[Stored data entries]

# # # # # # #

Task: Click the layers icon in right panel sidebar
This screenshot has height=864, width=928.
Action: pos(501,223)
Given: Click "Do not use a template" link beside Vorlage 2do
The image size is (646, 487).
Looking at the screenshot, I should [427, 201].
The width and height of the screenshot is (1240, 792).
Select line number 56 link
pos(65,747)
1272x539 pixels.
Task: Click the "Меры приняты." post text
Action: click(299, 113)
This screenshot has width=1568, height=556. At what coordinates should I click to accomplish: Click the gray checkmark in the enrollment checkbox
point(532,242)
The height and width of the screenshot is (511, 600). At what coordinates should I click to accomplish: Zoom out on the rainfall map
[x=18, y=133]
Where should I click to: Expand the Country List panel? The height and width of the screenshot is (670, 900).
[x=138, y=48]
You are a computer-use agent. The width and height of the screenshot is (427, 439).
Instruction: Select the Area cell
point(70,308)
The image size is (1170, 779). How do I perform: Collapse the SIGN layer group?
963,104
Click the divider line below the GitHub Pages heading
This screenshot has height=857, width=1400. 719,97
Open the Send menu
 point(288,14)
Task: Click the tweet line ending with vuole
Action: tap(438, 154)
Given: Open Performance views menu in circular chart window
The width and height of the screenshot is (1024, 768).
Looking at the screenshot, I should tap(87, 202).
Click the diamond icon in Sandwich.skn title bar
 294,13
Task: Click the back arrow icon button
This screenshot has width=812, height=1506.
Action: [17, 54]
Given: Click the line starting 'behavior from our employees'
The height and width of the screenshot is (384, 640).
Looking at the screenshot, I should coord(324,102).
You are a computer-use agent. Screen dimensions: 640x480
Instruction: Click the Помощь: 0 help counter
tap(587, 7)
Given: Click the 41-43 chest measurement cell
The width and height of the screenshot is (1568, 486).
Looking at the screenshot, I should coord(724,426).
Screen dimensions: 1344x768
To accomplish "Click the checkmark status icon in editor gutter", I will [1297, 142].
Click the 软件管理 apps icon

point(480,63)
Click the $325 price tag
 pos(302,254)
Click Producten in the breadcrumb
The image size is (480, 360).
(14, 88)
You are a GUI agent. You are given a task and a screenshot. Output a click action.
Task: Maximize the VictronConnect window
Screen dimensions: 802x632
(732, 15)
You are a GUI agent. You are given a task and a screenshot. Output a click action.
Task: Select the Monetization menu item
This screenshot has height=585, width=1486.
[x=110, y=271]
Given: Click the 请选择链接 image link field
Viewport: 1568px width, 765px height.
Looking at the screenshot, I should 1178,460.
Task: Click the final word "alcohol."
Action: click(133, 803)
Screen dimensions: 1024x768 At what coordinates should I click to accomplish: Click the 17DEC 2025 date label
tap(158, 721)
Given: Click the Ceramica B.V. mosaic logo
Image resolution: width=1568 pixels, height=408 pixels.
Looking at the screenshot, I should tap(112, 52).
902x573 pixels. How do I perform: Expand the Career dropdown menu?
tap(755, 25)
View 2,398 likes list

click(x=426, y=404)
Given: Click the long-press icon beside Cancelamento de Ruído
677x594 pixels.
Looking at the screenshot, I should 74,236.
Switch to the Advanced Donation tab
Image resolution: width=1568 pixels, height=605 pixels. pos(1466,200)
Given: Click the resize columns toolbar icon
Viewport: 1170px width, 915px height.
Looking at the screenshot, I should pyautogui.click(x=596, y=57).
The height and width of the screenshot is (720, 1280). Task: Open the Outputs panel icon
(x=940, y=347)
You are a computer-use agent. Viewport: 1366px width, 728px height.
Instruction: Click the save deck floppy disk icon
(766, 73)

# # # # # # #

Requirement:
All lines in the records above with "beside" need to be found and copied.

Problem solution:
Given: Click "Do not use a template" link beside Vorlage 2do
Given: Click the long-press icon beside Cancelamento de Ruído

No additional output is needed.